Gavin Rich and Peter de Villiers

The launch of South African rugby coaching legend’s autobiography, Politically Incorrect, at the Five Flies restaurant was a fabulous event, with many rugby personalities in attendance.

MD of Random House, Steve Connolly, welcomed the crowd and spoke of the great sense of indignation he felt on behalf of the former Springbok coach as he read the book. “We spend our working lives trying to get to the top of our career. Imagine what it’s like as you reach the pinnacle of your working life, you find you’re constantly frustrated and undermined by the very people who put you there in the first place! I started to appreciate what he achieved despite the obstacles put in his way.” Connolly said it was, perhaps, the most honest book he had ever read.

Peter de VilliersPolitically IncorrectGavin Rich, the esteemed sports writer who co-authored the book, said he had to do a lot of soul searching before taking on the project and noted how, as an independent rugby journalist and the coach’s “greatest critic”, his reservations about de Villiers put him in an unwelcome pigeonhole.

Rich spoke of the relationship between himself and the de Villiers as cordial but essentially honest.
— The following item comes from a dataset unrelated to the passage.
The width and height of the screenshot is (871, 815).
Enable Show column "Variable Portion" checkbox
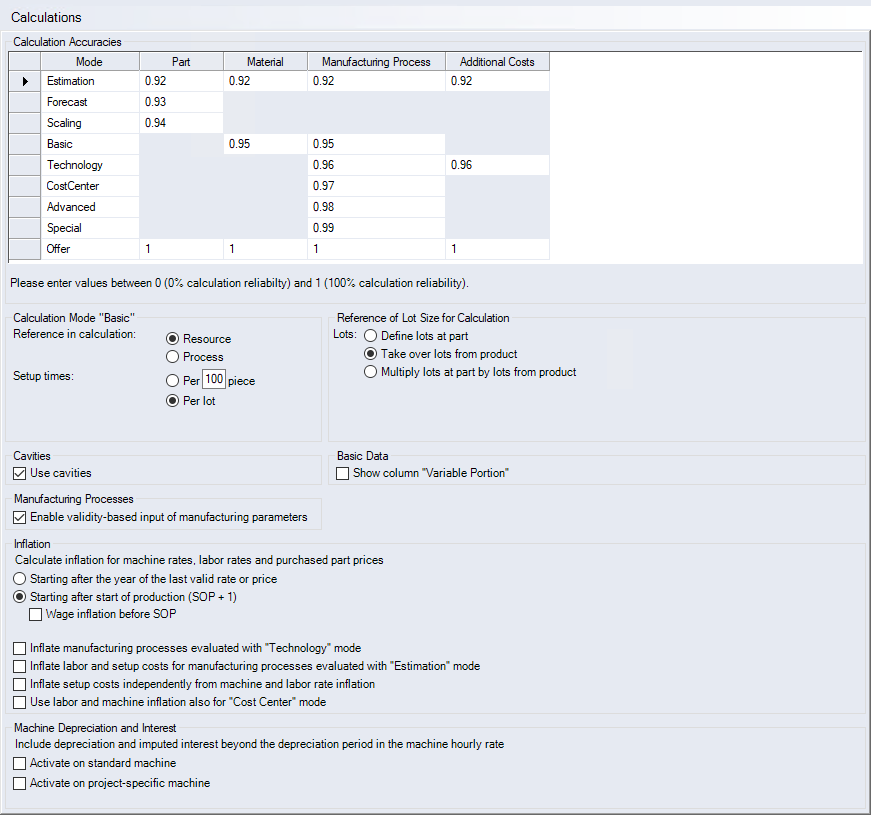344,473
He recalled de Villiers saying to him, “I’m not trying to buy you or get anything from you. You tell the story. You’re completely free to write anything. I quite like the idea that you carry on being my critic!”
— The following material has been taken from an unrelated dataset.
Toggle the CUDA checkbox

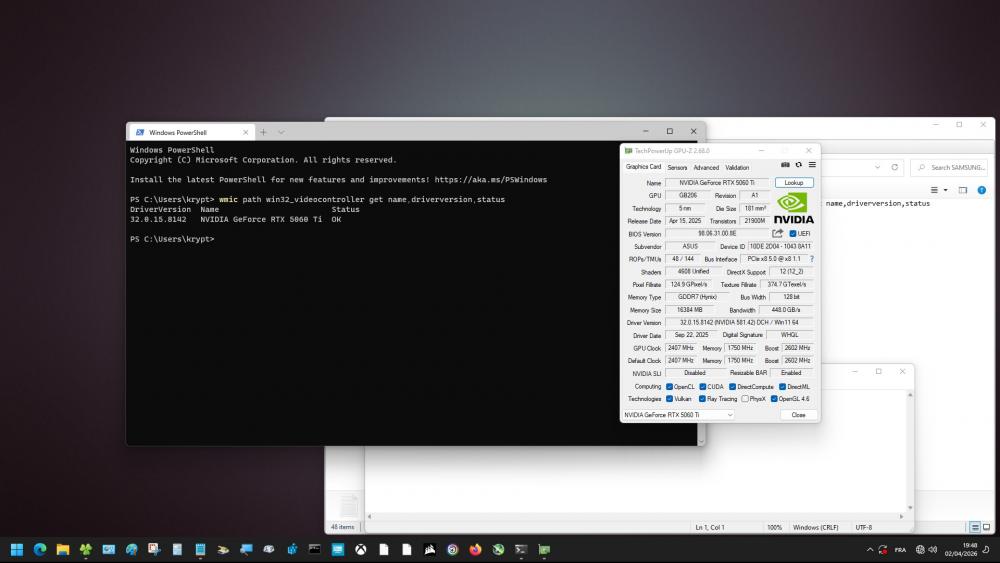pyautogui.click(x=703, y=386)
He also recalled their meeting soon after the fateful Rugby World Cup quarterfinal. De Villiers, having observed the author’s angry look, asked of the reason behind it. “I am angry. And I’m angry with you,” replied Rich. He said the discussion that ensued about the team selection gave him a terrific insight into a man who had kept the media on their toes with frequently controversial statements.

De Villiers, in his inimitable style, cited a French journalist who said, “You made it beg very quickly…” He said he owed it to the people of the world, especially the black people, to tell the story that have been here forever. If we didn’t allow people to step into our space, this country would still have been ours. We were so genuine that we allowed people to have it for a while, but they couldn’t keep it. Now somebody else is keeping it for a while, and then, when we’re ready, we’ll take it back!”
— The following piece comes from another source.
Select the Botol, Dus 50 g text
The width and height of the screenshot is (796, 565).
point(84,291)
De Villiers also commented on the initial reactions to the book, which currently holds second position on the Exclusive Books bestseller list. He also reflected on rugby writers who “wanted to tell the truth, but didn’t want to live truthfully.” Taking a dip at his many critics, he said, “Most of them never made their schools’ first team. They want to live their life through my achievements. To them it was heartbreaking seeing this little guy, whose colour is not right, whose head is not right, being in a position where they’ll never be. That kind of jealousy and envy I experienced.” Concluding the launch, de Villiers noted that, over time, he’d learned that it wasn’t what other people said about him but rather how he reacted to what people said that made the course stable.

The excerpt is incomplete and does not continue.